### PASSAGE
========

# Detroit area in April?



## Alex_B (Mar 13, 2008)

Anyone up for a meetup in or near Detroit in the first week of April?


----------



## Antarctican (Mar 13, 2008)

Come to Toronto instead!


----------



## Alex_B (Mar 13, 2008)

Antarctican said:


> Come to Toronto instead!



Ii is quite a drive up there, you know!


----------



## Kazoo (Mar 13, 2008)

There are several breweries along the way to Toronto (helps if you can get someone to be DD). 

Or there's always London.... halfway between the two, and it's full of Canadians lol.


----------



## Alex_B (Mar 14, 2008)

How many miles would London ON be from Detroit?


----------



## LaFoto (Mar 14, 2008)

Well, I would definitely want to meet you again, but unfortunately, Detroit is a "bit" out of the way for me, I don't pass by there every day ... and April's not a good time, either, what with two birthdays to come, and a tiny little TPF-Germany-Meet-Up to be prepared in May ....................


----------



## Alex_B (Mar 14, 2008)

Well, I do not really know my exact schedule in Detroit yet, and not sure when I will have free time. But I guess I will be a bit flexible.


----------



## Antarctican (Mar 14, 2008)

London is about a 2 hour drive from the border crossing at Detroit. You will have to factor in time to cross the border, and the time to get from where you're staying in Detroit to the border. It's virtually all highway driving from the border to London.

========

### GIVEN INFORMATION
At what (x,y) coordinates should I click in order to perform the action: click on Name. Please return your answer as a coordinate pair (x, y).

========

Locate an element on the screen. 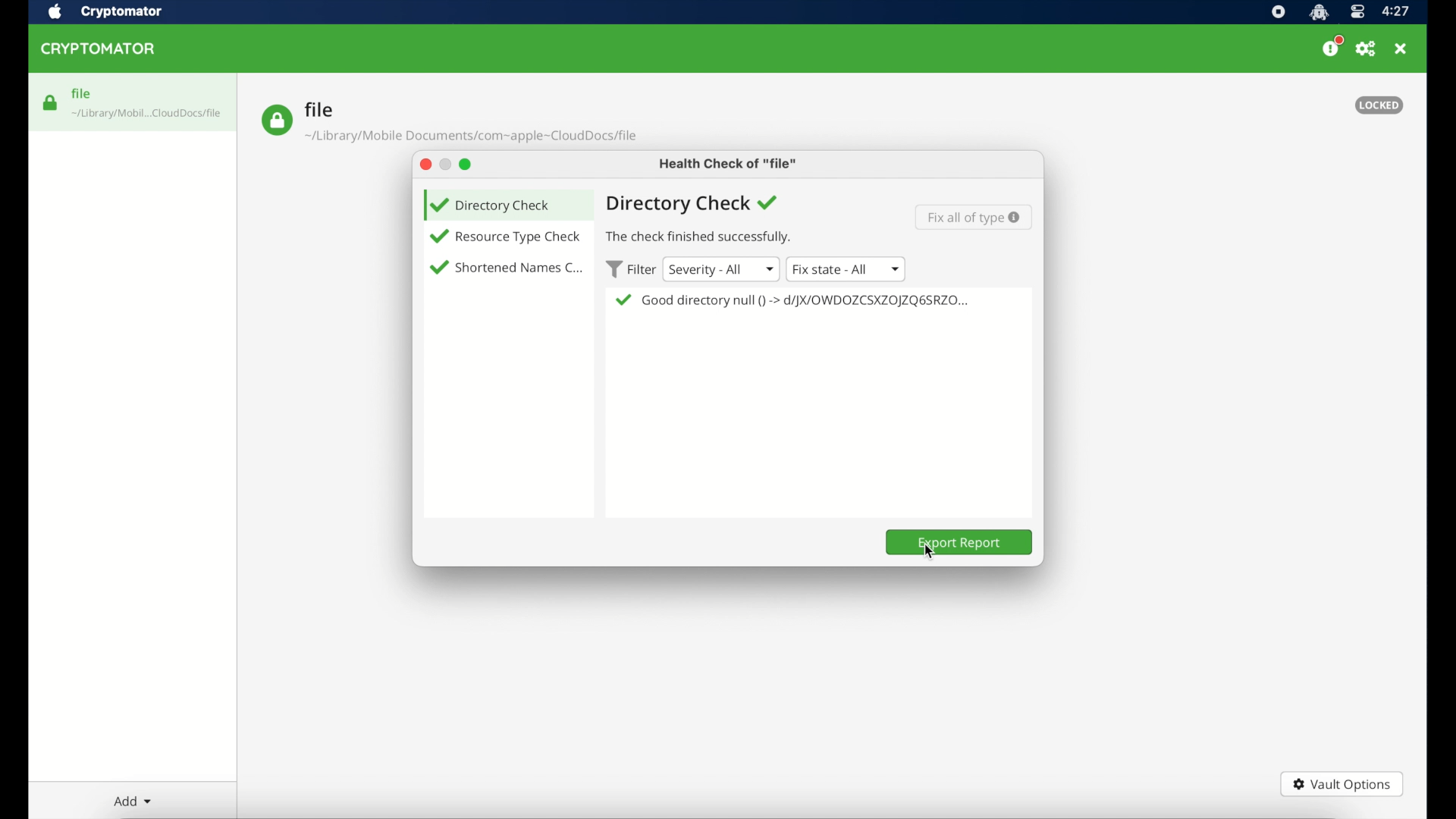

========

### THE EXERCISE
Translate this sentence from the Detroit meetup thread into Spanish: "It's virtually all highway driving from the border to London."

### TASK ANSWER
Prácticamente todo el trayecto desde la frontera hasta London es por autopista.